Washington, May 23 (RFE/RL) -- Three developments widely reported in the media on Wednesday suggest that Moscow's relationship with the West in general and the United States in particular is now running into some difficulties.
Indeed, these disagreements are striking precisely because the general tenor of relations between Moscow and the West have been so good in recent months.
According to several news reports, Moscow and the U.S. remain far apart on Russian violations of the Conventional Forces in Europe (CFE) treaty now under review in Vienna.
In addition, U.S. Defense Secretary William Perry took the unusual step of going public with American concerns that Russia might be about to sell advanced strategic missile technology to China, a step that would put Moscow in violation of the non-proliferation treaty as well.
And perhaps most surprising of all, given the West's desire to signal support for continued economic reform in Russia, the Organization for Economic Cooperation and Development (OECD) took the unusual step of announcing that there would be a "pause" in the admission of new members just as Russia unexpectedly made an application for a place among the West's leading economic powers.
Several important considerations should be kept in mind in any assessment of what these developments in fact mean.
First of all, these disagreements although they are about fundamental issues are taking place within the context of a continuing close Western relationship with Russian President Boris Yeltsin's government. While the OECD decision suggests that the West is not yet ready to admit Russia to its ranks, a spokesman for U.S. President Bill Clinton said that Washington fully expected Yeltsin to attend the G-7 meetings next month.
Second, some Russian politicians -- perhaps especially Yeltsin -- may in fact be interested in playing up such differences. After all, many of Yeltsin's opponents have sharply criticized him as Vladimir Zhirinovsky did yesterday for making too many concessions to the West.
And third, most of the differences that surfaced in the media have been simmering in diplomatic channels for some time.
Moscow has been complaining about CFE restrictions for several years. Russia has made it clear as in the case of its nuclear sales to Iran that it will be the final arbiter of its behaviour in the proliferation area.

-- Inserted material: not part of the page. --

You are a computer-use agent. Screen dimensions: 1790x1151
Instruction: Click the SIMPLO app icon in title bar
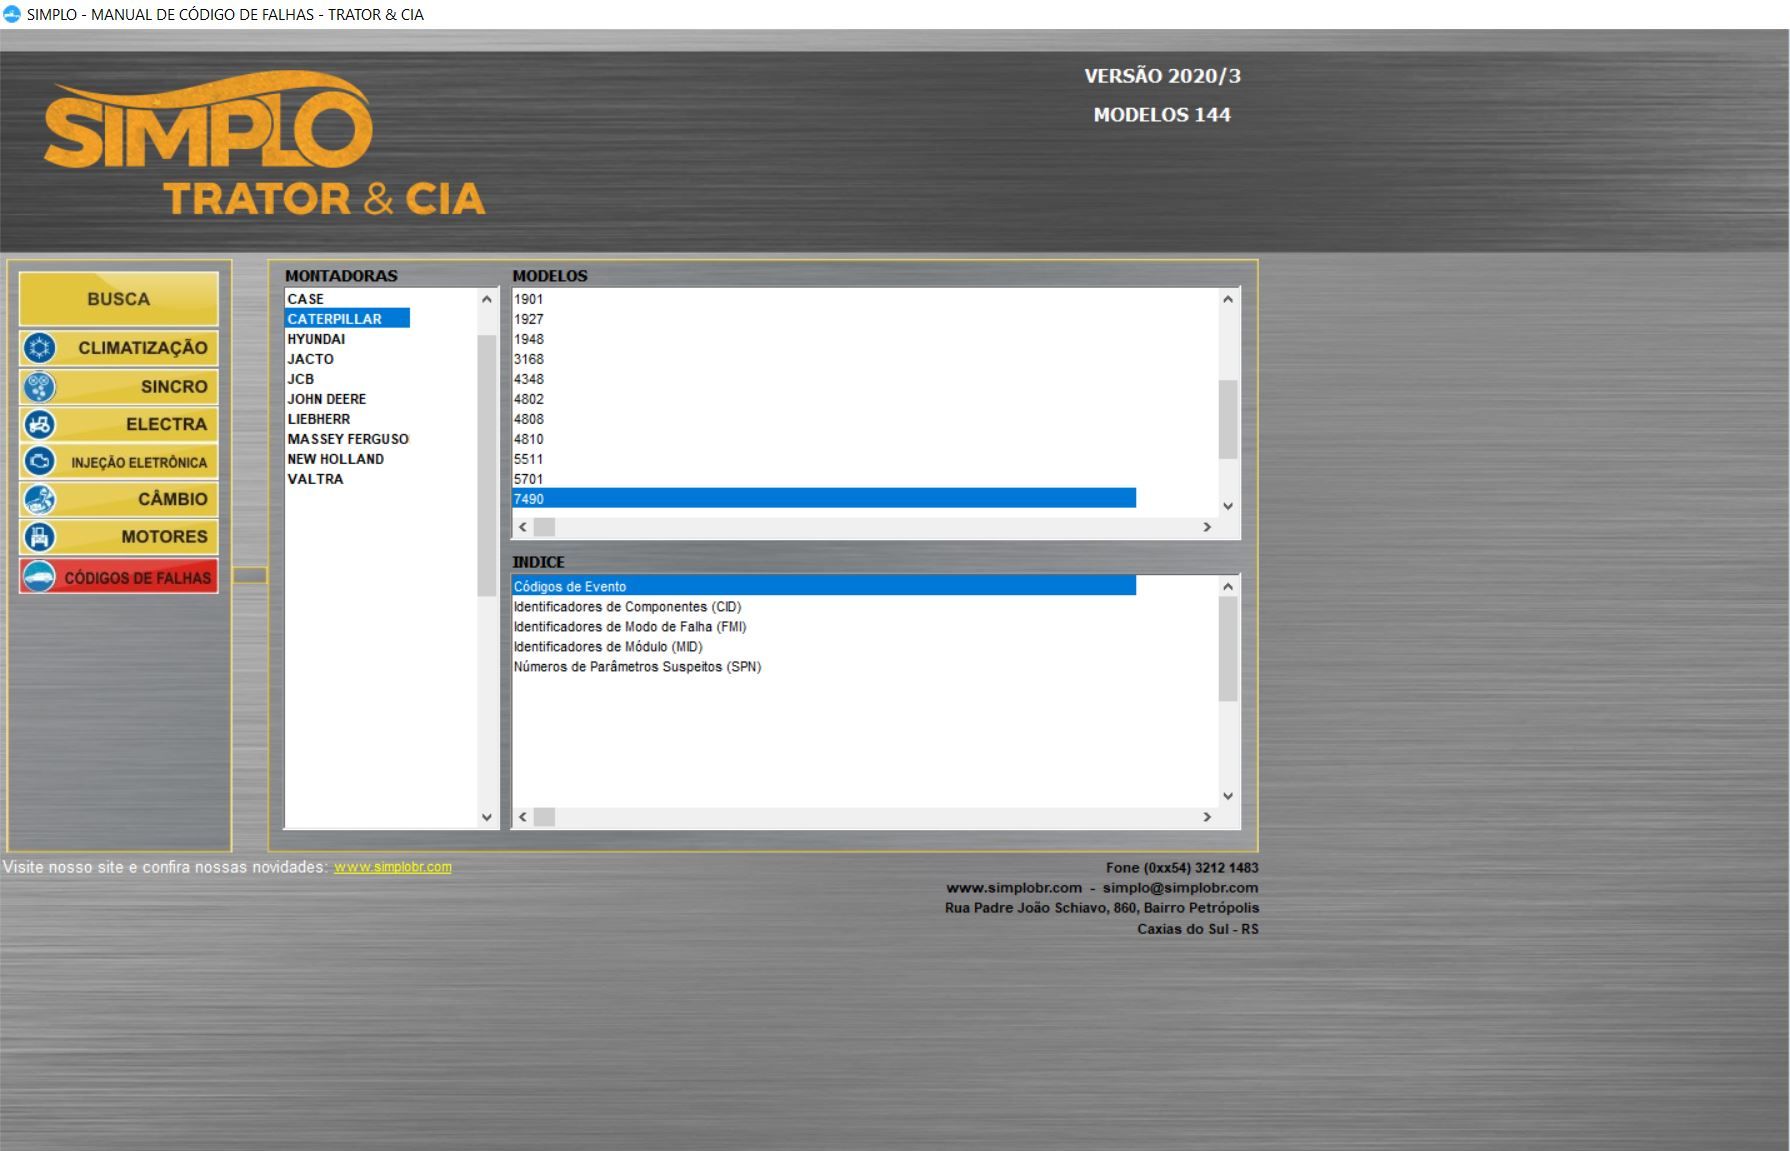[12, 14]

And Yeltsin's government has exploited Western desires to support him to press Russia's case for membership in a variety of international institutions.
Because of this background, it is unlikely that the West is about to return to a Cold War posture, as some in Russia or the West may fear, or even to change radically its focus on Russia as the keystone of change in post-communist Europe, as some among Russia's neighbors may hope.
At the same time, however, the new willingness of the West and especially the United States to go public with these problems in the relationship highlights Western concerns about the directions in which Russian policy is going even before the June presidential vote.
And such public expressions of concern certainly indicate how the U.S. and the West might react to any radical change in Russian foreign policy after the elections.
For Russia and for Russia's neighbors, that may be the real message of these press reports: the West still hopes for the best from Russia, but it is now sufficiently worried about some of the directions in Russian domestic and foreign policy that it is now prepared to put down some markers to indicate what the West will and will not tolerate in the future.